The Dark Ages is a term that emphasizes the spiritual, cultural and economic deterioration that (with exceptions) occurred in Western Europe following the decline of the Roman Empire. It is a term that employs traditional light-versus-darkness imagery to contrast the “darkness” of the period with earlier and later periods of “light, the period between the extinguishing the “light of Rome” and the rise of the Renaissance in the 14th century.
Is it not appropriate to suggest that there are now ‘New Barbarians’ at the gates of western civilization, not military but intellectual forces bringing destruction through the dismantling of the biblical norms that have for centuries underpinned and shaped western society but which are now being systematically removed from our parliaments and legislations.
It is a multi-faceted destruction. There is the rushing tide of relativism that for example redefines the family and marriage to be what the definer wants them to be. There is the destruction of the ‘collegial man’, the man God designed to live in Trinity-reflecting community; now replaced by the ‘autonomous man’ the individual, the rights-demanding, ‘I am free to do my own thing’ man; the ‘everyone does what is right in their own eyes’ man, living lives governed by ‘it’s all about me’ attitudes.
There is also of course the destruction of ‘Truth’, shattered into as many shards of ‘truths’ as there are people to hold them. Further the God who is Truth is splintered also into a multitude of the ‘gods’ I want to believe in.
Indeed one might ask as the ‘Son’s’ rim dips, as ‘the light of the world’ is extinguished from western culture, as the darkness falls, the darkness Jesus referred to at his arrest (Luke 22:53), is this not God’s judgment on society’s Babylonian captivity as we hurtle towards the ‘Abyss’?
We might of course also ask is there no antidote, no balm that can heal this primarily spiritual plague? Is there nothing to drive away the engulfing darkness? The answer of course is Yes! The answer is what it has always been – the ‘Gospel of Jesus’, God’s healing balm for a sick world, a world plunging into darkness.
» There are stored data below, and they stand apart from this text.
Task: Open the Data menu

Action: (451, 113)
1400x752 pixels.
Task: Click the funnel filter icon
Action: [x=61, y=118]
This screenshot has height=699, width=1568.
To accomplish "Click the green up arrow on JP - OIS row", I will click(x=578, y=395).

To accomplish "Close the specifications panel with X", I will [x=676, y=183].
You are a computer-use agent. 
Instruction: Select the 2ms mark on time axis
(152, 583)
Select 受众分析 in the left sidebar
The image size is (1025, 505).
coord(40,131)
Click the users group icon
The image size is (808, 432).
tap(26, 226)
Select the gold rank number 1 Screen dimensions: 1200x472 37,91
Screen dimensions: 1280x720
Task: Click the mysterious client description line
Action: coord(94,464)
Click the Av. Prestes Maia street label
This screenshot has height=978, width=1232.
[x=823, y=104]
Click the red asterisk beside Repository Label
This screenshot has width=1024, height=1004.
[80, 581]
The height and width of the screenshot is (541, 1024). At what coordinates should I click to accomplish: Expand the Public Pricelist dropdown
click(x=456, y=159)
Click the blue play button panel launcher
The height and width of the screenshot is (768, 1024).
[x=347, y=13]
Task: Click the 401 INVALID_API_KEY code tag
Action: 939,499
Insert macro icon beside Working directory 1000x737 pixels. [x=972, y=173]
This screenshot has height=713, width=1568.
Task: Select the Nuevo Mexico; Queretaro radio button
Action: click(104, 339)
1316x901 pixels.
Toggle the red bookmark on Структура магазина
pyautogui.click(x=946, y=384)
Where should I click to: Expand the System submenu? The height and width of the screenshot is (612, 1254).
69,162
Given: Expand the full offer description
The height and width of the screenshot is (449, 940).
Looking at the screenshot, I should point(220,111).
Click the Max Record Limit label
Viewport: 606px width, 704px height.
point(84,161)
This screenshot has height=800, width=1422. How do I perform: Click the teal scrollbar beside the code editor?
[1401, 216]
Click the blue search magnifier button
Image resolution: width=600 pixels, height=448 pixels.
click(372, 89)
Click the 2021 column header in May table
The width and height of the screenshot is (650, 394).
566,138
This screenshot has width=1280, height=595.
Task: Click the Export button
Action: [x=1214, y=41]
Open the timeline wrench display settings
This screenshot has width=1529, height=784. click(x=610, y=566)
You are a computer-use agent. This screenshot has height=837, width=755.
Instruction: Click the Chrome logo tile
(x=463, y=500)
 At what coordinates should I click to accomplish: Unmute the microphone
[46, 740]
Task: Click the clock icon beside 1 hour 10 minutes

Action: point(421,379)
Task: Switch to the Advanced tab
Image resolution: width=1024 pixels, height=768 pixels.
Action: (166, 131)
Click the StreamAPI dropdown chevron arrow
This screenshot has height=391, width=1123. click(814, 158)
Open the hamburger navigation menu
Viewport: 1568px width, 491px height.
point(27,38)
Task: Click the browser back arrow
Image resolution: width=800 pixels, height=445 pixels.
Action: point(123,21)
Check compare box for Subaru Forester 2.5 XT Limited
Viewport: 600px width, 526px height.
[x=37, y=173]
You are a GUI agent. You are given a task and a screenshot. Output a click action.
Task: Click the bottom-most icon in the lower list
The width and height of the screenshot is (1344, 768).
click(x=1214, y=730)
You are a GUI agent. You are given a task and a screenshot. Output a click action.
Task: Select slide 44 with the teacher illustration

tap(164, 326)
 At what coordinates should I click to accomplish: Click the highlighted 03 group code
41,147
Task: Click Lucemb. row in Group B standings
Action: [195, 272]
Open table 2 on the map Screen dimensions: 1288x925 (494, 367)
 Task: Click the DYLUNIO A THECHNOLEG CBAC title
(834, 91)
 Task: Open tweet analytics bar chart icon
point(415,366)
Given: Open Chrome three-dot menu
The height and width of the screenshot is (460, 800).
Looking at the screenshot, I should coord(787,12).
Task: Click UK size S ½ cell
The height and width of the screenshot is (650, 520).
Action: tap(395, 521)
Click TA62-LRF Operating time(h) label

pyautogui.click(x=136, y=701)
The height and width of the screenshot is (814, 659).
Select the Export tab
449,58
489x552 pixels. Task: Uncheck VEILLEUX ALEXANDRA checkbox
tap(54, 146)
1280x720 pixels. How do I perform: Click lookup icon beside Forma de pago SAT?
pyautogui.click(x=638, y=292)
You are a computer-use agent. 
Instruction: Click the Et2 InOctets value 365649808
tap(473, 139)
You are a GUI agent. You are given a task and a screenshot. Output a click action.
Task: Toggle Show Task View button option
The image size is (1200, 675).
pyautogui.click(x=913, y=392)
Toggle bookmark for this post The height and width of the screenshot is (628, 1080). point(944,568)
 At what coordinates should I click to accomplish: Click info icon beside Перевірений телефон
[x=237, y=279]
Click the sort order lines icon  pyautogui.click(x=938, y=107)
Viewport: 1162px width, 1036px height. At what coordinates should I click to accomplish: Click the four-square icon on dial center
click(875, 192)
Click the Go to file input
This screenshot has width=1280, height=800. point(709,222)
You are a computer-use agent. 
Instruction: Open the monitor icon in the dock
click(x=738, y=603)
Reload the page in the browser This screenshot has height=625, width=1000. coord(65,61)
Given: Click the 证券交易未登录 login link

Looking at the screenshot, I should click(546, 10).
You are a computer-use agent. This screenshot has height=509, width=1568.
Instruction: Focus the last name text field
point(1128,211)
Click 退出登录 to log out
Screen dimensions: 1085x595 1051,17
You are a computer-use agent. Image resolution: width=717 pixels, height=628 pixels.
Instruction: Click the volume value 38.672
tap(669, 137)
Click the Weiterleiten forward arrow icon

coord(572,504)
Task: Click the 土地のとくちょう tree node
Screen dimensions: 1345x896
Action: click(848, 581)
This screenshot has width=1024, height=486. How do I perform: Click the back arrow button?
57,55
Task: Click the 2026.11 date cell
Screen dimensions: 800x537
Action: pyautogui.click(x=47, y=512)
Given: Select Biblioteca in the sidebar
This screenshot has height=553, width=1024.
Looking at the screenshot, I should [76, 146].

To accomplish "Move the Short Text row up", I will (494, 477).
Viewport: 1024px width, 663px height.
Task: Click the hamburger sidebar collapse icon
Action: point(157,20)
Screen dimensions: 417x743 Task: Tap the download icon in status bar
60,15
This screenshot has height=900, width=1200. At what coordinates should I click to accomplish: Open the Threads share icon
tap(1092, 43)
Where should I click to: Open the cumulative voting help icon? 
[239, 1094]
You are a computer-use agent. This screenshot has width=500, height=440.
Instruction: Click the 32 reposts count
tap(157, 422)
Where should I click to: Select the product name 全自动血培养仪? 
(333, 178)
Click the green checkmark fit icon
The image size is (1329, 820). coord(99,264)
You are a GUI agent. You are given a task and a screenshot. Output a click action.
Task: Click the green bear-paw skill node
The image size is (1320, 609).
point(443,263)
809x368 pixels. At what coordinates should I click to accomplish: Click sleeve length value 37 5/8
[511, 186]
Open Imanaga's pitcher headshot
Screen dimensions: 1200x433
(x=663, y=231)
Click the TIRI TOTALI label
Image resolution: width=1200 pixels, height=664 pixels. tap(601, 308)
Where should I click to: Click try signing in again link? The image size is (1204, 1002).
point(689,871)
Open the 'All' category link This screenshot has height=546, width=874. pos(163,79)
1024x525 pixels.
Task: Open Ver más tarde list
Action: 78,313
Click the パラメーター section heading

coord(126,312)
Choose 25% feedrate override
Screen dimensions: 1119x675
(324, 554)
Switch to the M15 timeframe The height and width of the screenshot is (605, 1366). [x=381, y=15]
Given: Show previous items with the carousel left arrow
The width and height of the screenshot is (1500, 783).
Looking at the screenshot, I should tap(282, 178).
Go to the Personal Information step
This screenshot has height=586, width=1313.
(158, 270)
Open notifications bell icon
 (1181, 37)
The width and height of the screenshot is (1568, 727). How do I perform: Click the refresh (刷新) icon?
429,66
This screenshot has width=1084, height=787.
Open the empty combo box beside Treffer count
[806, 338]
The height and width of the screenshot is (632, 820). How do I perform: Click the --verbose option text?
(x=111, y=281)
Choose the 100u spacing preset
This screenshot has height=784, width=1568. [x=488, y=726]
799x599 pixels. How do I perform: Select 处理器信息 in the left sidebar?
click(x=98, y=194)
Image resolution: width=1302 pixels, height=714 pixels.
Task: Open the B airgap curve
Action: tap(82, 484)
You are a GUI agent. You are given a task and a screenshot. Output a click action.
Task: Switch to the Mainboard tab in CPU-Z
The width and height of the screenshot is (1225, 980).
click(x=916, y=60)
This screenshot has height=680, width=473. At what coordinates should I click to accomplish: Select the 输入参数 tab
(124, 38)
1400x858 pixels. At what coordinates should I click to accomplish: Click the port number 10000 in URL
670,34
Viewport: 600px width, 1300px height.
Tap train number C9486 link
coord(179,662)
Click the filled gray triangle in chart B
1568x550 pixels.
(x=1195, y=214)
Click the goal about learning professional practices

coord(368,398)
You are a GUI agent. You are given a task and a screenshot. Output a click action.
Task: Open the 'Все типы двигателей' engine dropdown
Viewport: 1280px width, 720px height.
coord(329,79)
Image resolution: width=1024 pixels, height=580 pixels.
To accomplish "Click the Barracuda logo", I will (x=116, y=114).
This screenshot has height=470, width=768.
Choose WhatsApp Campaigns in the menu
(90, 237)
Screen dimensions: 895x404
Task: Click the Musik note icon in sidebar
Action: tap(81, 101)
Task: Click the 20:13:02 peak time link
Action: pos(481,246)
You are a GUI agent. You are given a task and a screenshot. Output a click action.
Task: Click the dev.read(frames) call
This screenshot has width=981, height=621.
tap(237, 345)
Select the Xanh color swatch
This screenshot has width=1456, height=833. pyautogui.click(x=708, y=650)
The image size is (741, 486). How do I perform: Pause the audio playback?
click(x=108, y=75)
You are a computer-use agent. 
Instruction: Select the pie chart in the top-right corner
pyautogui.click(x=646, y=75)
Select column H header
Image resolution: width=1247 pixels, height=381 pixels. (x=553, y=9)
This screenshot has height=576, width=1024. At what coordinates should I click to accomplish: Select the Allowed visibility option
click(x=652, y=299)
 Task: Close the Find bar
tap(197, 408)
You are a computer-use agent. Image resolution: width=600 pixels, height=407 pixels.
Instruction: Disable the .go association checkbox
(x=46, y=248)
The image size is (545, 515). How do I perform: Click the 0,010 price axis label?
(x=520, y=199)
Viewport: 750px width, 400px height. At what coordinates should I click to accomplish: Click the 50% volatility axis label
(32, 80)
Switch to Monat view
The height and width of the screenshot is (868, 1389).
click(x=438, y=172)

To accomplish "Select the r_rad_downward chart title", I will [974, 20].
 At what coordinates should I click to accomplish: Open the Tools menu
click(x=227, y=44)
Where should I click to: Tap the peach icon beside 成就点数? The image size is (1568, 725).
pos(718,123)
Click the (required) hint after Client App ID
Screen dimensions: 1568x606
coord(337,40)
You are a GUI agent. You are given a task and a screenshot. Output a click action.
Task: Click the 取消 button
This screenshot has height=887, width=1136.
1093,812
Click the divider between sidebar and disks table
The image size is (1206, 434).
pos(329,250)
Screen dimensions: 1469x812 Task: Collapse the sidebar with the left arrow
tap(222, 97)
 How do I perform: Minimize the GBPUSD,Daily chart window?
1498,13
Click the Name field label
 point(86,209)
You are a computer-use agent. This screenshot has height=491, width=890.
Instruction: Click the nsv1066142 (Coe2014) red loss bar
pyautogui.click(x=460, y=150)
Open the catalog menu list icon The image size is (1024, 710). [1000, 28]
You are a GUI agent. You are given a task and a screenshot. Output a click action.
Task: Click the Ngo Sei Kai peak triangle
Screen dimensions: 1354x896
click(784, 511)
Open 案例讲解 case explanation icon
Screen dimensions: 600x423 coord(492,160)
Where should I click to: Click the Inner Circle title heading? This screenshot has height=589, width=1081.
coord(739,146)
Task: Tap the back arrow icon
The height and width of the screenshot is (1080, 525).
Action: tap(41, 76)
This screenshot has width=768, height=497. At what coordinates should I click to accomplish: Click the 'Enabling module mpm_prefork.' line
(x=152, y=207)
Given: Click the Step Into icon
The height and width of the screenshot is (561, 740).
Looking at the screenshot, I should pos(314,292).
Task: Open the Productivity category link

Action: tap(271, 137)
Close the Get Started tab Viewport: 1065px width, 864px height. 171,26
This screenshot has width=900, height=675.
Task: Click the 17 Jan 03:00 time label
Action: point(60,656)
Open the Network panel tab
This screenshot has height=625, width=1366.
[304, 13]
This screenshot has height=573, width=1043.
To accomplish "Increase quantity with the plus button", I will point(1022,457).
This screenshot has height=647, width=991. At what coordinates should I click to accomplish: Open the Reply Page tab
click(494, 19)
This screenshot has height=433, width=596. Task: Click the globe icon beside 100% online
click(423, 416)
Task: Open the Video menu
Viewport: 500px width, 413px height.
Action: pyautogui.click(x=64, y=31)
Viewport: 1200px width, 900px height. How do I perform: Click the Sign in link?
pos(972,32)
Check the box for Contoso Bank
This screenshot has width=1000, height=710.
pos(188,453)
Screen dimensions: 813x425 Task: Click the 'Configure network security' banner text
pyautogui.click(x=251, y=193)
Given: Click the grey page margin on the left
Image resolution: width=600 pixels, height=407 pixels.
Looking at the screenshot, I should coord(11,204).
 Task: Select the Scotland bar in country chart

If so how will that healing balm of the gospel be applied to society? If it is to happen it is by the deployment of that great and powerful weapon God designed for the purpose. What is that you ask? The answer is the church, that body of souls purchased by Christ’s blood and conscripted into the army of God.
Well of course that should be the answer, however what we actually see as we sleep walk into the iceberg is a church no longer powerful, rather it fiddles, fixed on and using nearly all its resources for, running nice, acceptable Sunday meetings. Meetings where the ‘comfortably religious’ can come and feel and stay comfortable. In such a church words like “deny yourself and take up your Cross” and “anyone who seeks to live a godly life will be persecuted”, are considered to be quaint, even faintly silly notions that cannot be taken seriously.
Coleridge’s famous lines may well be reshaped and applied to this time of falling darkness
“The Son’s rim dips, The light of God’s son sets on western society
The stars rush out, The erstwhile Christendom West focusses on the lesser lights of celebrity culture, and exalts them to the status of ‘gods’
At one stride comes the dark” The result is the striding of ‘Darkness’ over the landscape, as the light of the gospel recedes from society.
There is a fearful urgency for the church to be unbound from its apathy of self-indulgent slumber, to rediscover its reason to exist and join the battle God designed it to fight. To become once more the terrifying army of God’s intent and to fight with all the power that God’s Spirit gives us against the landscape-striding ‘powers of this dark world” (Ephesians 6:12).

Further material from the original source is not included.